What touch has given to these lines their impress of an unfathomable peace? For there speaks from them a tranquillity which seems to overcome our souls; which makes us feel in the midst of toil and passion that we are disquieting ourselves in vain; that we are travelling to a region where these things shall not be; that "so shall immoderate fear leave us, and inordinate love shall die."

Wordsworth's last days were absolutely tranquil. A cold caught on a Sunday afternoon walk brought on a pleurisy. He lay for some weeks in a state of passive weakness; and at last Mrs. Wordsworth said to him, "William, you are going to Dora." "He made no reply at the time, and the words seem to have passed unheeded; indeed, it was not certain that they had been even heard. More than twenty-four hours afterwards one of his nieces came into his room, and was drawing aside the curtain of his chamber, and then, as if awakening from a quiet sleep, he said, 'Is that Dora?'"
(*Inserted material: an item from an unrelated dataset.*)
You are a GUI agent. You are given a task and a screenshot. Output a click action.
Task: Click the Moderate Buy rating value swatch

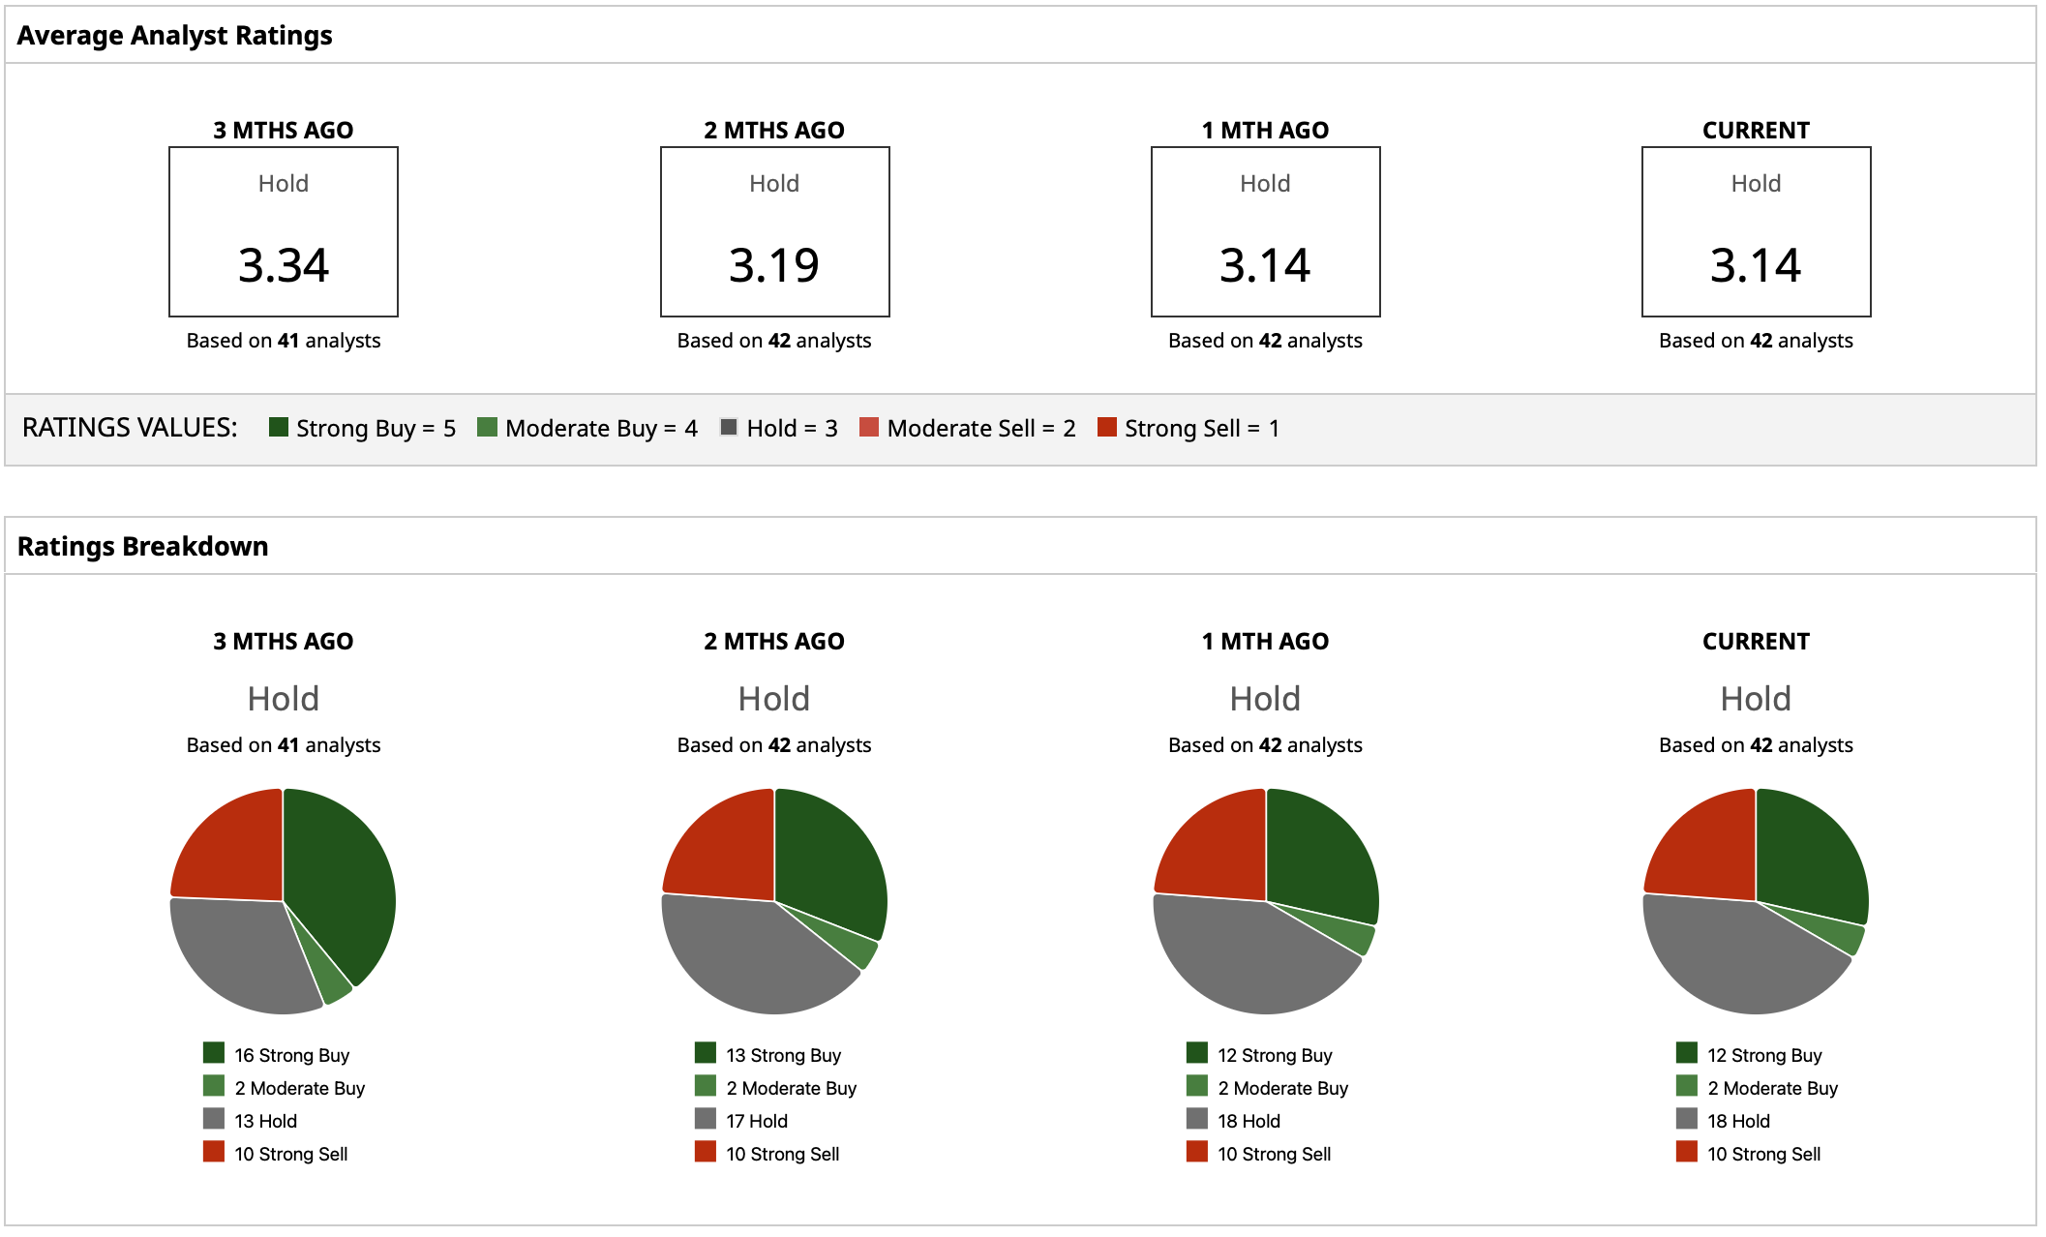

On Tuesday, April 23, 1850, as his favourite cuckoo-clock struck the hour of noon, his spirit passed away. His body was buried, as he had wished, in Grasmere churchyard. Around him the dalesmen of Grasmere lie beneath the shade of sycamore and yew; and Rotha's murmur mourns the pausing of that "music sweeter than her own." And surely of him, if of any one, we may think as of a man who was so in accord with Nature, so at one with the very soul of things, that there can be no Mansion of the Universe which shall not be to him a home, no Governor who will not accept him among His servants, and satisfy him with love and peace.